→ EXERCISE INPUTS:
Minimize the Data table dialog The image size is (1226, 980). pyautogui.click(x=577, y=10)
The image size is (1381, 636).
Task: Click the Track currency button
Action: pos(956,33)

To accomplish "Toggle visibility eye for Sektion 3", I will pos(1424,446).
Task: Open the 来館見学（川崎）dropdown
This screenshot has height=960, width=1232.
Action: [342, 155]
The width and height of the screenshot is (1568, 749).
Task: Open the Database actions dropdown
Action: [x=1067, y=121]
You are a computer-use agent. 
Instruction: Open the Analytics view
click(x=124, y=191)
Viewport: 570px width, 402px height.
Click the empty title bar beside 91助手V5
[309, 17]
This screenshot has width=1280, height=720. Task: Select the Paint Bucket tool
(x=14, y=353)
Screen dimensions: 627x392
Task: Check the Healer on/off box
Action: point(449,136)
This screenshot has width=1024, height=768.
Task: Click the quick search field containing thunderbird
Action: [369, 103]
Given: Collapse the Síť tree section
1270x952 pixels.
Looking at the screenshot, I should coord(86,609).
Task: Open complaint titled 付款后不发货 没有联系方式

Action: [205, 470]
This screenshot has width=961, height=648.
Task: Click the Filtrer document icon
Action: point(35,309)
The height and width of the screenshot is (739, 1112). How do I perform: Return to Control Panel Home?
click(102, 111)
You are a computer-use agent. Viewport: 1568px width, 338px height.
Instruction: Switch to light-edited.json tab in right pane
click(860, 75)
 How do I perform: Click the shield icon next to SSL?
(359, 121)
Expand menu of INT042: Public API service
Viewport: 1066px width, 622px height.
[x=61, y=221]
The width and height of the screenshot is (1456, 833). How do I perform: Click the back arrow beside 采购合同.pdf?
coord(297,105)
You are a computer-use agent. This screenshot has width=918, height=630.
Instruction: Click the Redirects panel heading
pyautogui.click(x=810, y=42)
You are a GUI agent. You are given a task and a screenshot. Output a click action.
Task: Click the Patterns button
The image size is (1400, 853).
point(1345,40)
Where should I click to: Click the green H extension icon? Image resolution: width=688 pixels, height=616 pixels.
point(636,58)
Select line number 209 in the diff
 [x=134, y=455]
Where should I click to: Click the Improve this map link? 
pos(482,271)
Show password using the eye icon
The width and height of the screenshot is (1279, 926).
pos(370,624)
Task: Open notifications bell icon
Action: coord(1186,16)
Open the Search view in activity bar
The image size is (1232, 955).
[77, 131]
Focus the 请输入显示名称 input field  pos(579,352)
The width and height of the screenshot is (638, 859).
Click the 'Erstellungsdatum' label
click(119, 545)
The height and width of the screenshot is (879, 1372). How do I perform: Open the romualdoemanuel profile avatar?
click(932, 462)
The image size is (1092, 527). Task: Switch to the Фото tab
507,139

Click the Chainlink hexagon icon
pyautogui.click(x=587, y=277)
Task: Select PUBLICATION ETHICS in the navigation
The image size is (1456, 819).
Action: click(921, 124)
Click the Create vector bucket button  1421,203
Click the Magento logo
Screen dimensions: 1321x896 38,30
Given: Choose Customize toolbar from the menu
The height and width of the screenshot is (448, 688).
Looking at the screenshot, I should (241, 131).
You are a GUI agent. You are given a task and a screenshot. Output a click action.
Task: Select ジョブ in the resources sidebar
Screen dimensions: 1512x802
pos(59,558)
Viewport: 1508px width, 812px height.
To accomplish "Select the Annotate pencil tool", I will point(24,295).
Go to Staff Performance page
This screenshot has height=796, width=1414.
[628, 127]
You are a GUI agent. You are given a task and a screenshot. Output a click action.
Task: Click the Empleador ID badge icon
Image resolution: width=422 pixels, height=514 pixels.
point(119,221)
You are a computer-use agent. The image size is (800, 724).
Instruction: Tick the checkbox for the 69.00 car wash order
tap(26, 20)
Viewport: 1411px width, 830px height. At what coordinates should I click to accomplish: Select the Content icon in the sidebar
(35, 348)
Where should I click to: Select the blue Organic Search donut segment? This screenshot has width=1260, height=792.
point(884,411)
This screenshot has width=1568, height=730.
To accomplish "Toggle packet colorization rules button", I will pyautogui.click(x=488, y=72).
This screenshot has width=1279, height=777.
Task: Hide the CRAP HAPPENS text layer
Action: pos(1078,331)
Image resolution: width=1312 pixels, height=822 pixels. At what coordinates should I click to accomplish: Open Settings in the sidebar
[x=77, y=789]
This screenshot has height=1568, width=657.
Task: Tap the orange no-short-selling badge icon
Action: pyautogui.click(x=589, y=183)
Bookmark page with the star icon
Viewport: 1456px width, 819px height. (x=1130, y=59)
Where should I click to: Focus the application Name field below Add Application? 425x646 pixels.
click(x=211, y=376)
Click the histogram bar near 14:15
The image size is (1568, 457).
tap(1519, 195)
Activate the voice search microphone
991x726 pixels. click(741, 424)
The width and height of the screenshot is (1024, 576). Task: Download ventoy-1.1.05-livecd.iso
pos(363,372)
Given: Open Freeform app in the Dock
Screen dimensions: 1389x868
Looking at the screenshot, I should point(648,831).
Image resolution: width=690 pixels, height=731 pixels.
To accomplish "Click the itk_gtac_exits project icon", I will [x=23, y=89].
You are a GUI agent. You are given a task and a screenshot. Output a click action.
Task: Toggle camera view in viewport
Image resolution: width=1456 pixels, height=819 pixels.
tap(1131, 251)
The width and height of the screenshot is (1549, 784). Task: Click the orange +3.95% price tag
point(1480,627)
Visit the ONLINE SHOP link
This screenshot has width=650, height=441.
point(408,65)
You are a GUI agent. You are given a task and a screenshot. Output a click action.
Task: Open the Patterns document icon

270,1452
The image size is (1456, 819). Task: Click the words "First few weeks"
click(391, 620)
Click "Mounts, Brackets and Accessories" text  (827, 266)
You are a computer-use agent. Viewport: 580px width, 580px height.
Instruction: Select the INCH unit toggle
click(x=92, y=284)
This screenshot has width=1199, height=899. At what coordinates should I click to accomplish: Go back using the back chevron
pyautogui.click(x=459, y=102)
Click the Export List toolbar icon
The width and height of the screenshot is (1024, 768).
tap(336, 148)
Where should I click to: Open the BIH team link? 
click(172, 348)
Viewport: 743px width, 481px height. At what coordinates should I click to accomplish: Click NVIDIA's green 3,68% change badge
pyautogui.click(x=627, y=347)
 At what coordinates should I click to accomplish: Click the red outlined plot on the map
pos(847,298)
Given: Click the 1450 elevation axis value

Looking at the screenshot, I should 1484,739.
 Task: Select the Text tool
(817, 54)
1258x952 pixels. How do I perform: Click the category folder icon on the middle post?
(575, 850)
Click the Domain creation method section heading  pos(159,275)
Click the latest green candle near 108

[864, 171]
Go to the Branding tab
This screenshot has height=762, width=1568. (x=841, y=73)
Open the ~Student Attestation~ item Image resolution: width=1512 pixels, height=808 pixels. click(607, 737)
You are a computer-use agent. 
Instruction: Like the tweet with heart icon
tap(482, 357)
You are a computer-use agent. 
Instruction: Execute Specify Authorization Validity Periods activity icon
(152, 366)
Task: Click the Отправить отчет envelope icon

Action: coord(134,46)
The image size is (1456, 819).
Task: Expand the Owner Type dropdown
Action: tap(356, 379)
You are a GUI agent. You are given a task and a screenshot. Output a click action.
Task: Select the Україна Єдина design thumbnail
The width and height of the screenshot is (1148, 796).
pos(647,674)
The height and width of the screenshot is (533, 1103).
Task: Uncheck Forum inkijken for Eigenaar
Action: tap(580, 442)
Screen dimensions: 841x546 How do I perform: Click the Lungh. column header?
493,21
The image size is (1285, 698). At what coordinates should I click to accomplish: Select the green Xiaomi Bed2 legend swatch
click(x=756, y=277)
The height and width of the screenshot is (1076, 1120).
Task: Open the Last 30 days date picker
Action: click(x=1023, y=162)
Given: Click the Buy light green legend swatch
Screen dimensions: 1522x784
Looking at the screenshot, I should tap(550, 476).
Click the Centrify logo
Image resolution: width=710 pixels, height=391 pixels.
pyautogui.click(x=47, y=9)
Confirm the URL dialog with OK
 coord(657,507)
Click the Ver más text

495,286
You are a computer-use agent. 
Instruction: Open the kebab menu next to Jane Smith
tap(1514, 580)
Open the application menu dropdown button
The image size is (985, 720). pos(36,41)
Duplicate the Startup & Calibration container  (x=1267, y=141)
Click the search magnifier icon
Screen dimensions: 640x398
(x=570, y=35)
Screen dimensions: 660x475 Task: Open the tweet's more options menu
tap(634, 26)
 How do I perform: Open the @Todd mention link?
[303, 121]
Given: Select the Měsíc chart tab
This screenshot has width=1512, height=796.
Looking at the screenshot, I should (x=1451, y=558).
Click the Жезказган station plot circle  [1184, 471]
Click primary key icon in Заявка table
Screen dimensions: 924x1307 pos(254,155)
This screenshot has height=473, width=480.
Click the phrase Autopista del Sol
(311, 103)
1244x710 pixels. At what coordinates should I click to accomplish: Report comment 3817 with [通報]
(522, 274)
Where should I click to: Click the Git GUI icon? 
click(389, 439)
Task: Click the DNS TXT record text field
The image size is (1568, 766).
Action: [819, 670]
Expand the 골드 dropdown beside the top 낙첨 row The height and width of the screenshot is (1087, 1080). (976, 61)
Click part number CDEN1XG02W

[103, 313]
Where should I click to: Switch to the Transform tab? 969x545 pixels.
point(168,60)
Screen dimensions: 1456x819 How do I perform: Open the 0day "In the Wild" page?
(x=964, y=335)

→ EXERCISE DETAILS: Report how many lines of the records above contain the word "logo", giving only the number.

→ ANSWER: 2